Investors will also have the opportunity to borrow funds for the upfront payment by securitising the toll, he added.
“This will be a win-win situation. On the one hand, it will help investors to ensure optimal return opportunity on risk capital and on the other hand, the government would garner the funds required to accelerate highway construction,” the official said.
The 104 projects identified for the plan fetch a combined toll revenue of Rs 4,000-5,000 crore annually and according to official sources, the entire money generated from the TOT plan would be ploughed back for development and re-development of highways.
These highways have been built either by the government or the National Highways Authority of India(NHAI) under the conventional engineering, procurement and construction (EPC) model and are being tolled by them. The NHAI alone has around 200 such toll projects at present.

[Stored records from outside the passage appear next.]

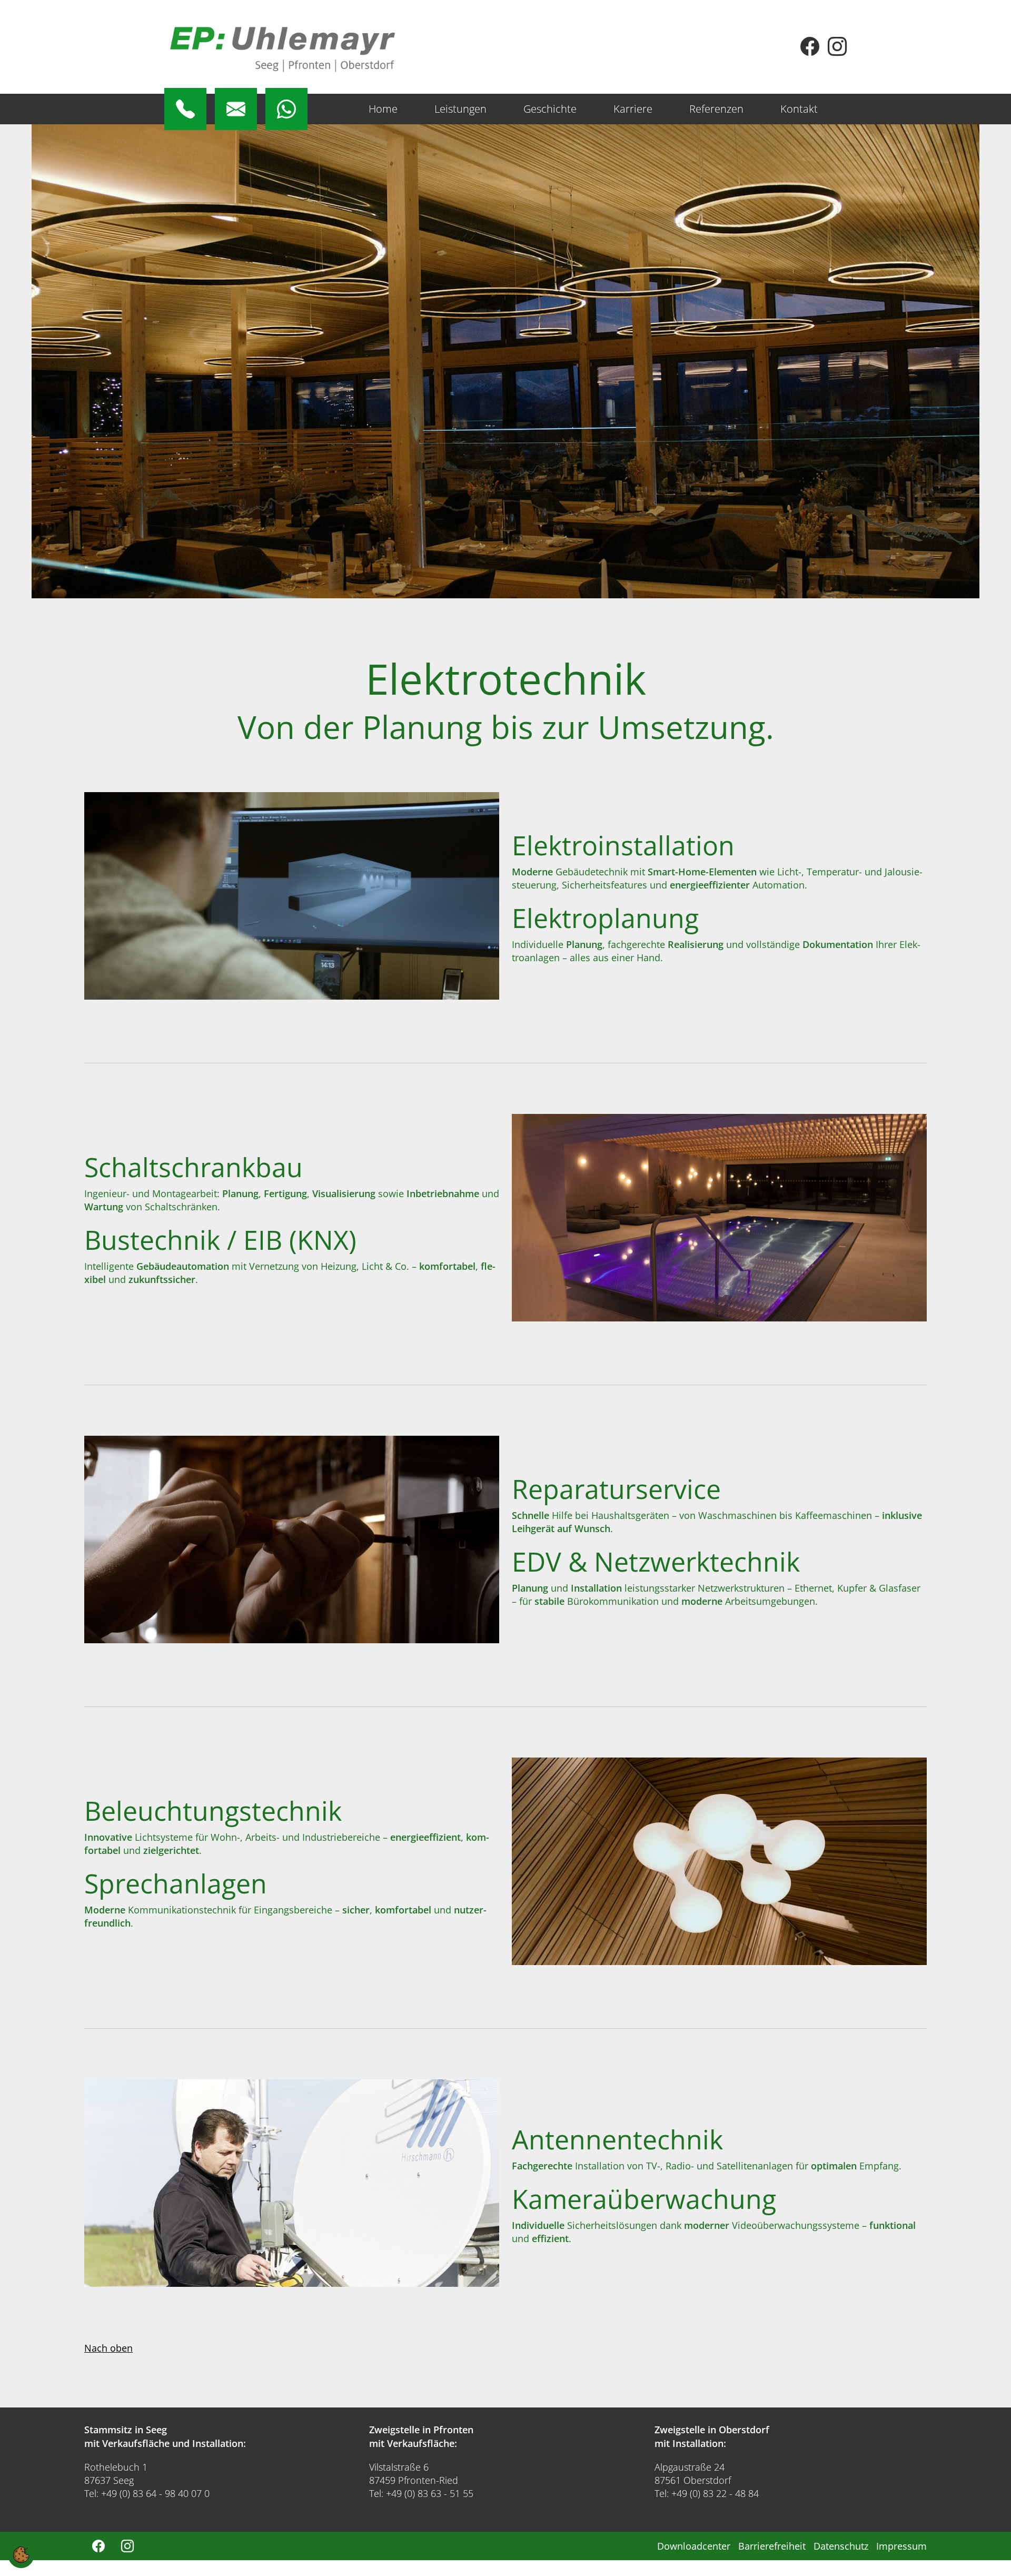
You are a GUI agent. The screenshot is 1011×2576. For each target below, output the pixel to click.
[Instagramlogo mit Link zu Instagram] (837, 50)
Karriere (632, 109)
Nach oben (108, 2348)
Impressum (901, 2546)
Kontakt (799, 109)
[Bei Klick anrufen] (185, 109)
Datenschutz (841, 2546)
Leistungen (460, 109)
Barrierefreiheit (772, 2546)
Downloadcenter (693, 2546)
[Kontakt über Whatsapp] (286, 109)
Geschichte (550, 109)
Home (383, 109)
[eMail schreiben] (235, 109)
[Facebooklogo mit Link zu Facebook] (809, 50)
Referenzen (716, 109)
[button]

The ministry of road transport and highways has already sent the proposal to lease highway projects via the TOT route to the Prime Minister’s Office (PMO) for approval and the proposal is likely to be considered by the Cabinet soon. Once the Cabinet gives its nod, global tenders would be floated to lease out the projects, the sources said.
Highway construction this fiscal is proposed to be funded by borrowings by the NHAI Rs 50,000-55,000 crore), budgetary outlay (Rs 54,000 crore allocated for roads and highways ) and collections from road cesses and toll revenues. Road transport and highways minister Nitin Gadkari has repeatedly said the government faces no problem in mobilising funds for highway projects; nevertheless he is looking at new ways to raise finances given the ambitious target to increase road construction to 30-km a day. The construction target for 2016-17 is, in fact, an even higher 41-km a day. Moreover, the continuing sluggishness in the public private partnership (PPP) sector requires the government to step up investments.
As reported by FE earlier, the government is setting up a dedicated funding agency in the state sector for highways and ports, sectors it believes would witness investments of Rs 10 lakh crore and Rs 15 lakh crore respectively in the “medium term.”